Поиск авторов по алфавиту

ЭСТЕТИЧЕСКИЕ КАТЕГОРИИ

7. Окончательная формула прекрасного.

Только теперь, произведя все предложенные выше аристотелевские дистинкции, мы можем решиться утверждать, что прекрасное у Аристотеля, если его брать как самостоятельную категорию, отличается вполне четким содержанием и впервые в античной эстетике выступает в виде глубоко продуманной самодовлеющей области. Исходить здесь необходимо из рассмотренного у нас выше аристотелевского противопоставления прекрасного как чего-то неподвижного и благого как чего-то подвижного. Но раньше мы еще не знали, что такое аристотелевское благо во всей его полноте и широте. Конечно, мы и теперь не можем претендовать на исчерпывающий анализ этого предмета, требующий огромных исследовательских усилий и приведения неимоверного количества текстов. Но для наших целей будет достаточно и того, что мы сейчас сказали об аристотелевском благе.
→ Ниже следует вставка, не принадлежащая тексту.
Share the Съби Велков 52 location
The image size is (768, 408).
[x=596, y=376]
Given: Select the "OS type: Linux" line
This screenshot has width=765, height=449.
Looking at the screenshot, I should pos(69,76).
Сделаем сначала сводку того, что такое благо и прекрасное у Аристотеля в их тождестве; а потом посмотрим, как нужно точнейшим образом понимать приведенное у нас выше учение Аристотеля о связанности прекрасного с математическими предметами, отличающими его от блага.
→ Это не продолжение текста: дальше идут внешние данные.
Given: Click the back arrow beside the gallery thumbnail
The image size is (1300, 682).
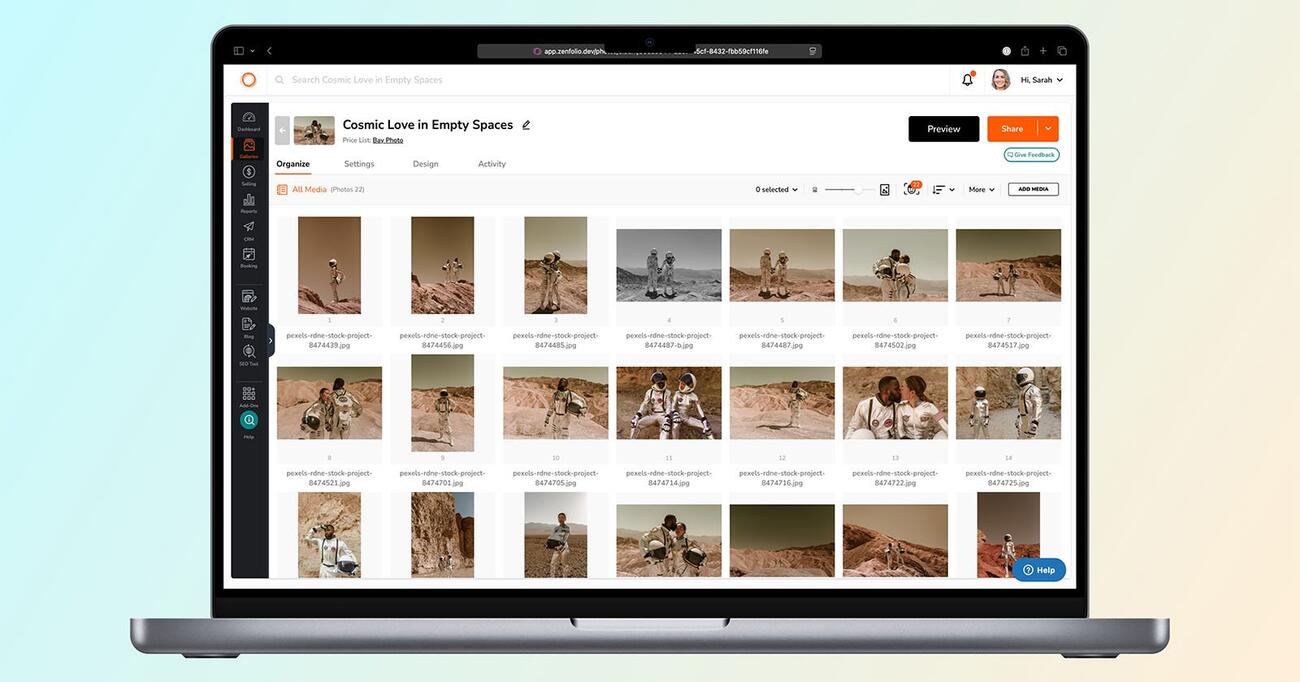Looking at the screenshot, I should [x=282, y=130].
И прекрасное и благо суть: 1) чистое бытие в себе и для себя, а не в чем-нибудь другом и не для другого; 2) абсолютная разумность и осмысленность, лишенная всего материального, но предполагающая материю как необходимую область своего действия, созидания, порождения и осуществления; 3) бытие максимально простое и максимально точное; 4) последняя цель и первая движущая причина для всего существующего; 5) абсолютная свобода в ее отличии от всего насильственного, необходимого и вообще от необходимости, равно как и от случайности; 6) с противоположением также и всему только выгодному, только полезному, только корыстному, только фактически заинтересованному; 7) не механически связанная природа, но творческая природа, которая максимально естественна, вечно деятельна и вечно продуктивна; 8) не просто фактическая устроенность и сделанность, а творчески созидаемая; 9) не расчетливость и заинтересованность, но бескорыстное созерцание, ценное само по себе; 10) самоудовлетворенность и самодовление; 11) совершенная добродетель, которая 12) не нуждается в законах, но сама есть закон для себя и для всего прочего.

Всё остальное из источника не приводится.